The “Edmundite Tradition” closely mirrors many of Robert Putnam’s recurring themes throughout his entire dissertation on America’s declining social trends. The “Edmundite Tradition” embodies exactly what Putnam describes as the pitfall of America. As Americans we moved away from the goals and ideals of our predecessors. We have shifted our focus from the well being of the community to the well being of ourselves. By shifting our focus from we have let our social capital diminish, while the facts and figures in Bowling Alone, suggest many different trends and reasons for the social capital deficit of the 21st century, we cannot assume all people are anti-community or self centered, most people realize the need for community involvement, on all levels (religion, politics, education etc.) but for one reason or another lack the time and resources to devote a large portion of their daily life to what seemingly is their civic duty. Places like Saint Michael’s incorporate these ideals of civic responsibility in to the education they provide their students.

Conscientiousness is important in raising the bar in social capital. By educating people in the events and happening of society it seems obvious that people will be drawn into the social and moral dilemmas of the world. Problems like poverty, AIDS, child abuse and alcoholism will tug on the heartstrings of the members of society and in turn spark a social movement to better society. This seems obvious that being socially aware will in turn spark people to want to make a difference and work for social change.

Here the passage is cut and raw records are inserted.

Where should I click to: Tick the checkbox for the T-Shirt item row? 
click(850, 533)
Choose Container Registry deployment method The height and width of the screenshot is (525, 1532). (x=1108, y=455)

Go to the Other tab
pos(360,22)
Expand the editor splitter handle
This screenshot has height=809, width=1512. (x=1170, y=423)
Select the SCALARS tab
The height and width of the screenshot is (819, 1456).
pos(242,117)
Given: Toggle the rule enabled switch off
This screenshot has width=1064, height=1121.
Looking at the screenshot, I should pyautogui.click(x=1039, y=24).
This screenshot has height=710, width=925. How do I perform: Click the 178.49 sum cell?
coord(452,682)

Engaging students in the effort to heighten and maintain social capital appears to be essential on many different planes. Students have mind sets that seem to be incredibly open and interested in various projects. At least this is my experience in attending the University of Massachusetts, and Saint Michael’s especially. Students are willing to help others, organize clubs, and work for social change, thus increasing social capital. This is evident in posters posted around campus denouncing our current war on terrorism. Students, are a wonderful resource to tap into for civic responsibility.

The “Edmundite Tradition” is seemingly Putnam’s ideal mission, to respect the dignity of all humans, to search for truth, develop moral character, to provide service and help to those around us, and to value community. Ideally, if everyone participated in the smallest way in the “Five Pillars” of the “Edmundite Tradition” the social capital of the United States would be astronomical. Saint Michael’s could quite possibly be Putnam’s ideal society in the ideals that it teaches.